[Stored records]
==========
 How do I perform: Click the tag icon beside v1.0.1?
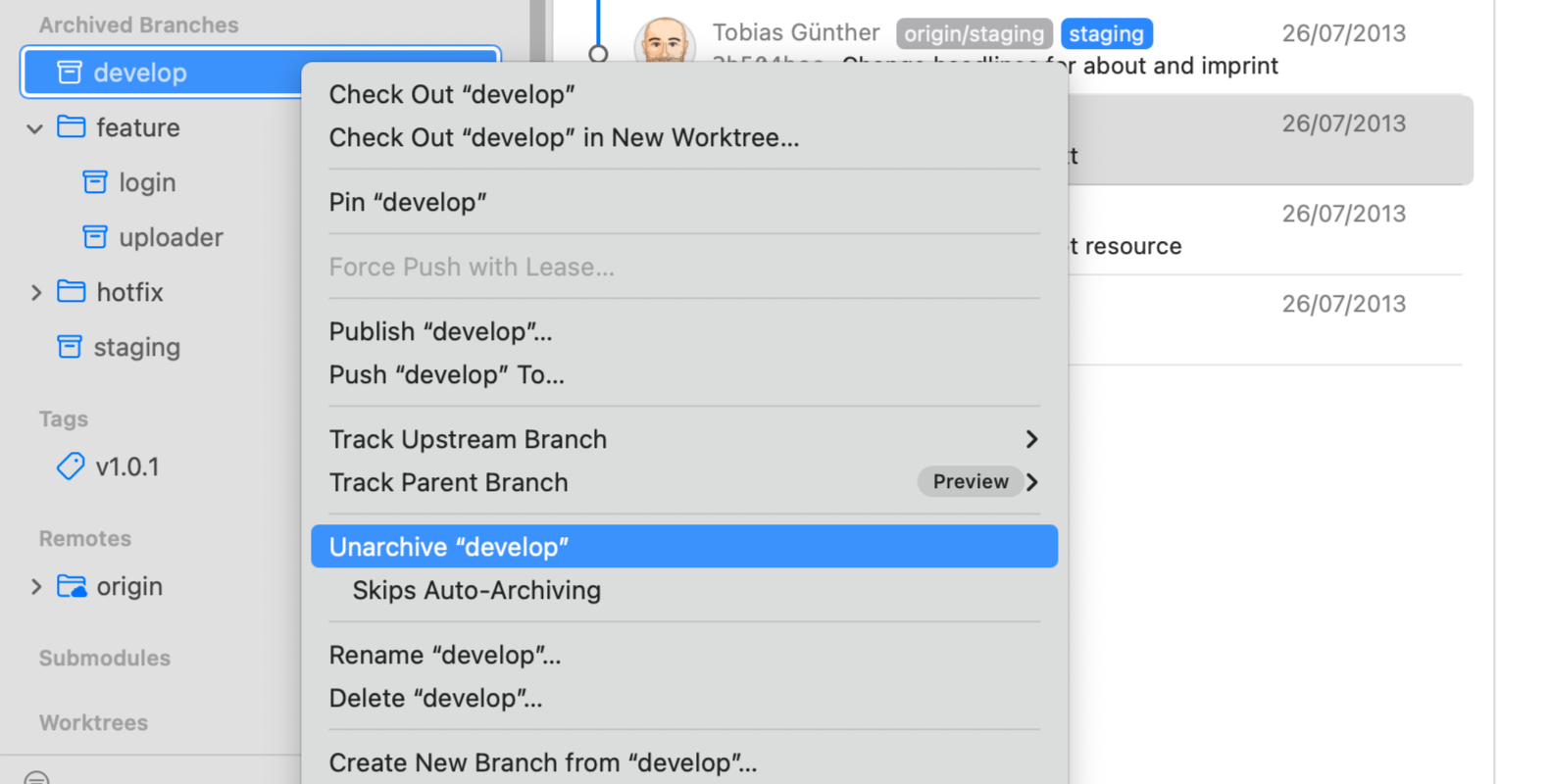click(70, 467)
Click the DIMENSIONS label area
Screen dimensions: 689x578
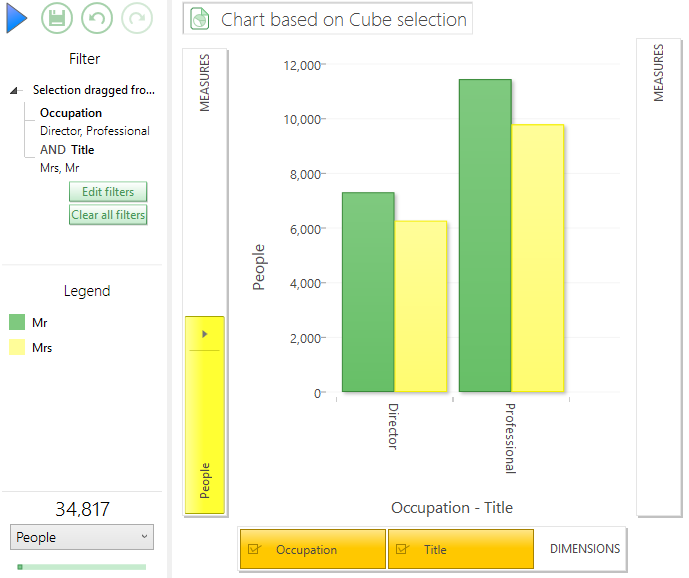point(585,549)
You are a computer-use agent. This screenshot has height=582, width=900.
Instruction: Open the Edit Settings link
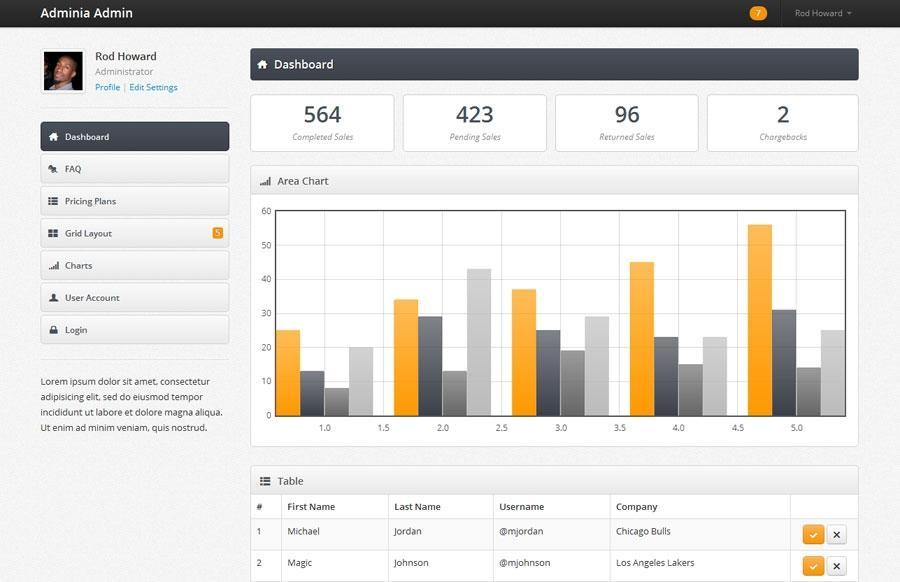[x=153, y=87]
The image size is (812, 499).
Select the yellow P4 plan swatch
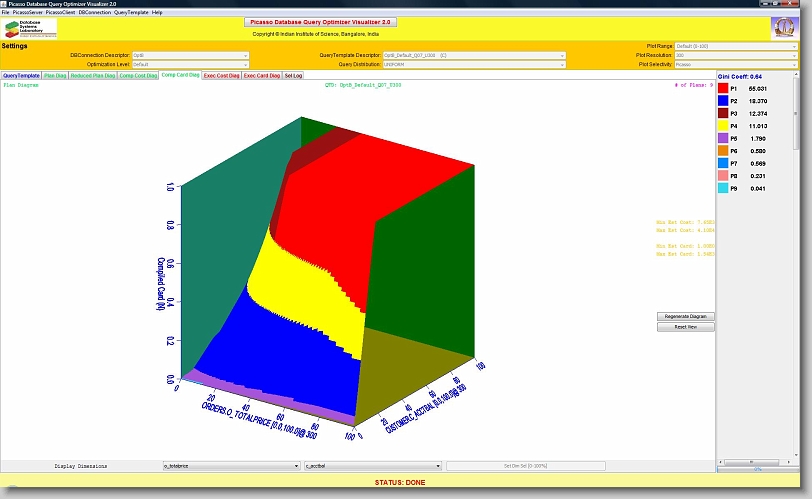(x=723, y=126)
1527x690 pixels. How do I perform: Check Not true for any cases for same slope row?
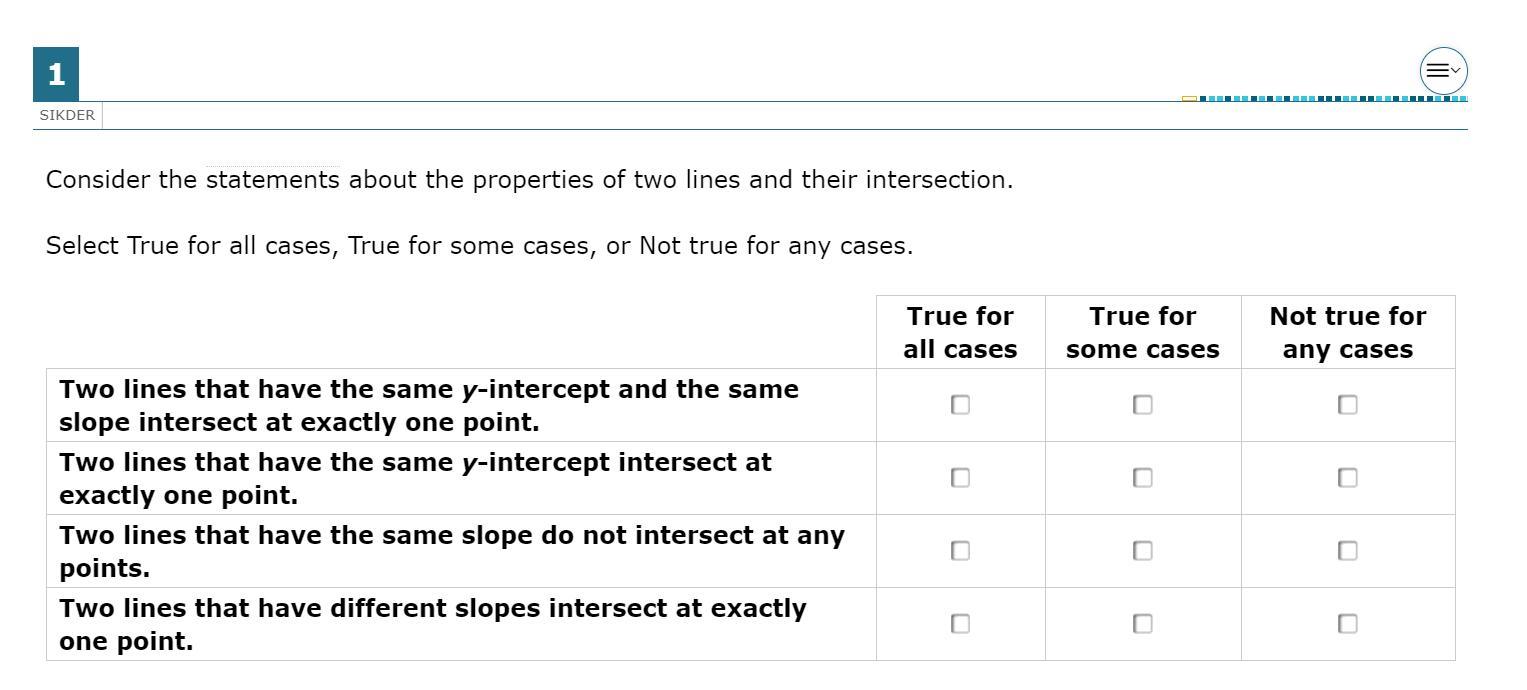pos(1347,550)
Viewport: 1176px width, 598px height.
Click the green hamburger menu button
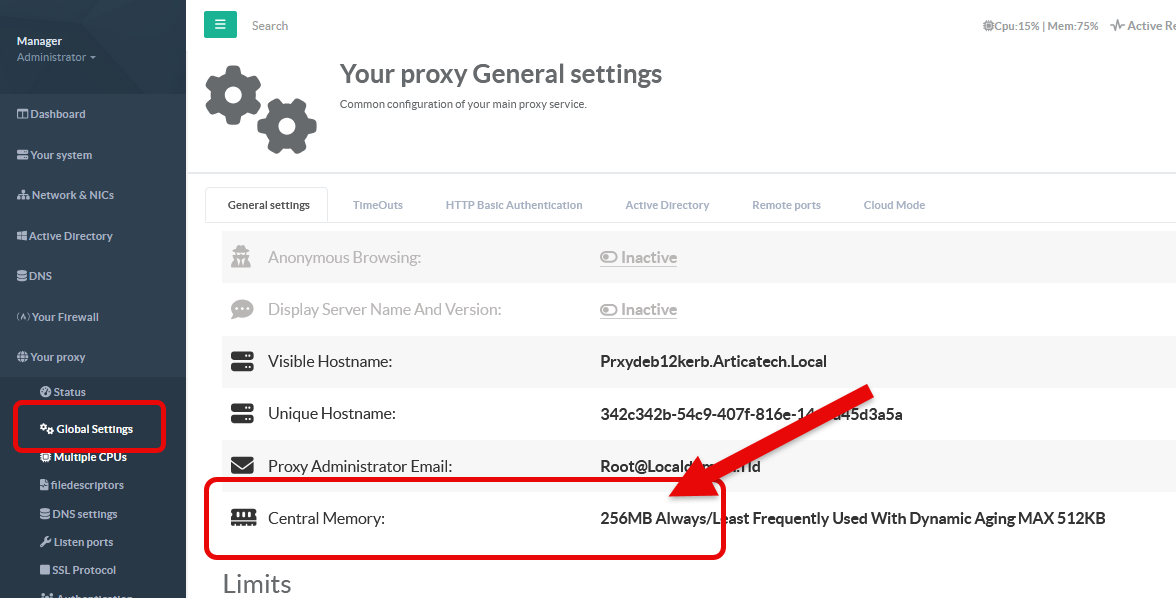pyautogui.click(x=220, y=25)
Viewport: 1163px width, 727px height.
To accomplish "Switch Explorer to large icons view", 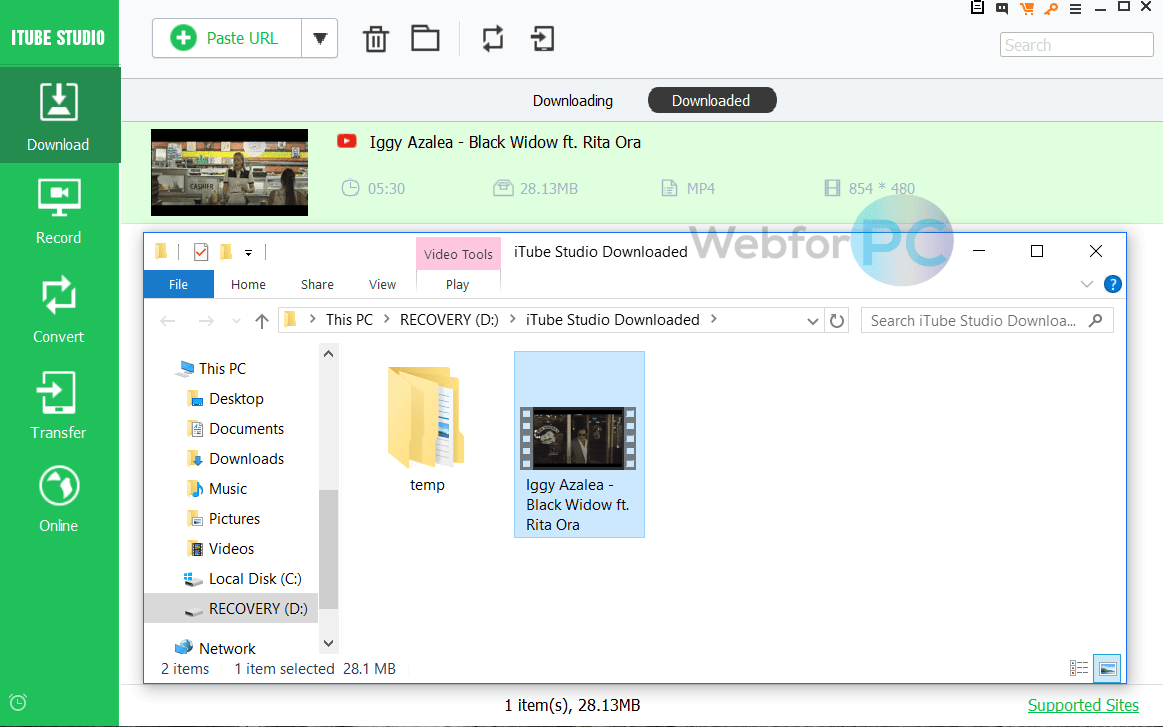I will [x=1107, y=667].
==========
_PROBLEM_
Look through the data above. Each line containing the word "height" needs to be copied.

_OUTPUT OF THE EXERCISE_
You are a computer-use agent. This screenshot has height=582, width=900.
Viewport: 1176px width, 598px height.
Viewport: 1163px width, 727px height.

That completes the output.